> **The task**: Here the job is to transcribe only the lines from the one containing "Click the NETLOGON share name" through the last line below, exactly as written; please leave out pictures.

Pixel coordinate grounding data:
%%

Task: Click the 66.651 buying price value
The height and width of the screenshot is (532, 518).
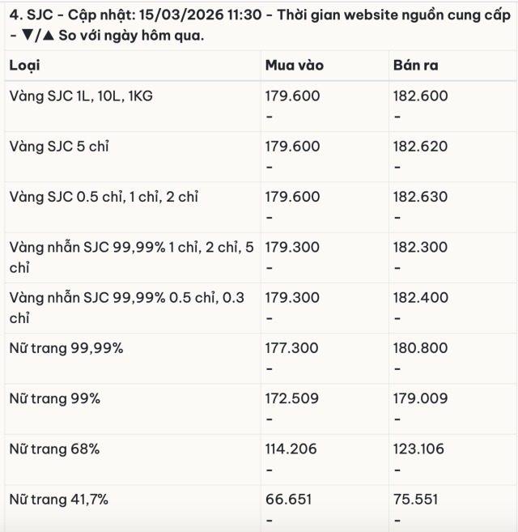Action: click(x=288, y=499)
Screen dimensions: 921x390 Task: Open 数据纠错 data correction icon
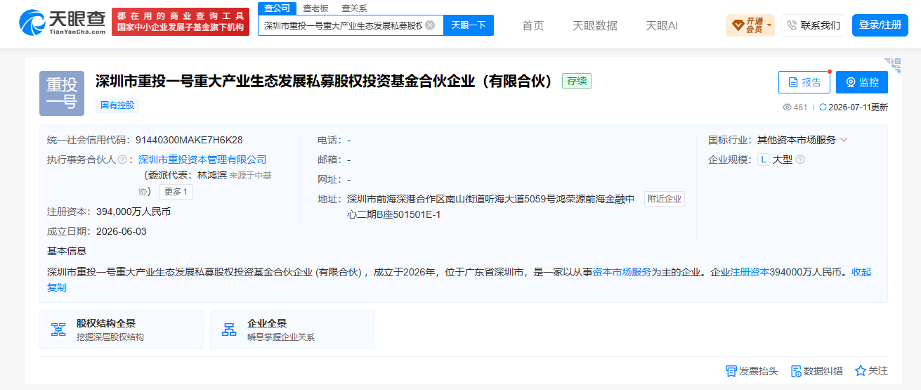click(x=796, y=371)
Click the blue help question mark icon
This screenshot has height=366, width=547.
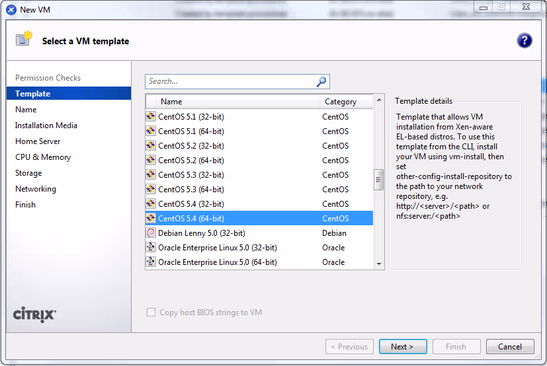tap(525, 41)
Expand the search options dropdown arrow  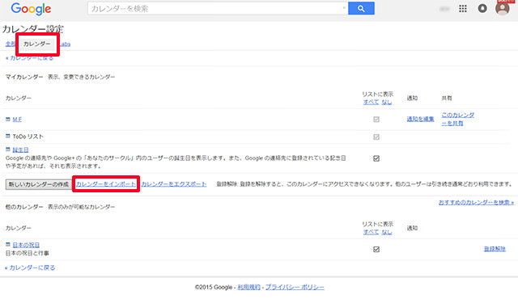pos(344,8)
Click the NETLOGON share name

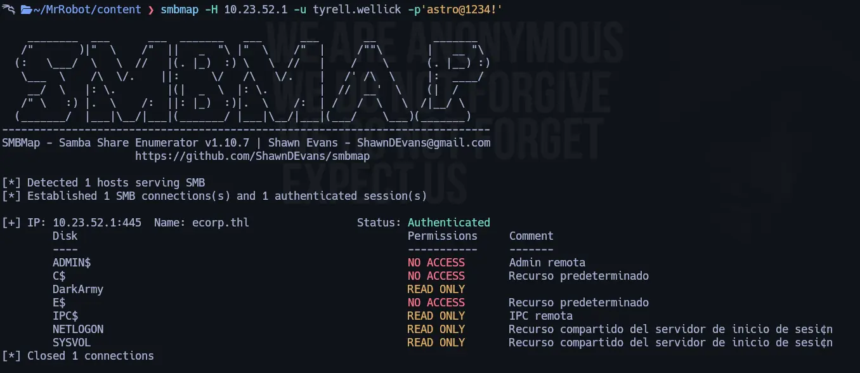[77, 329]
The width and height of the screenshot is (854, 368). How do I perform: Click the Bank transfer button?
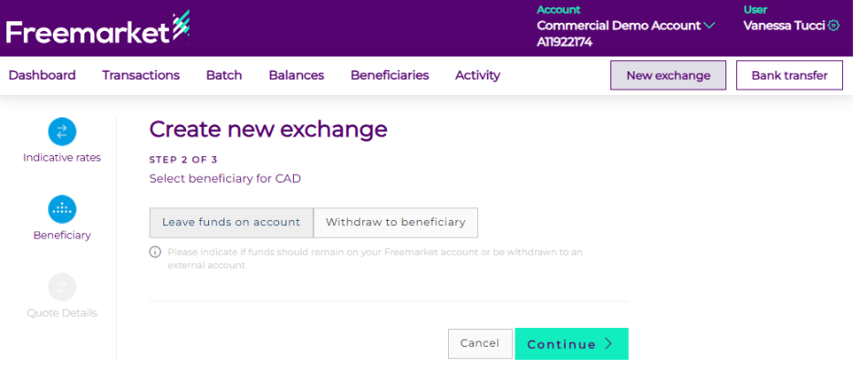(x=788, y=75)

%%

> **Task solution**:
Click the NETLOGON share name

[77, 329]
The width and height of the screenshot is (854, 368). How do I perform: Click the Bank transfer button?
(x=788, y=75)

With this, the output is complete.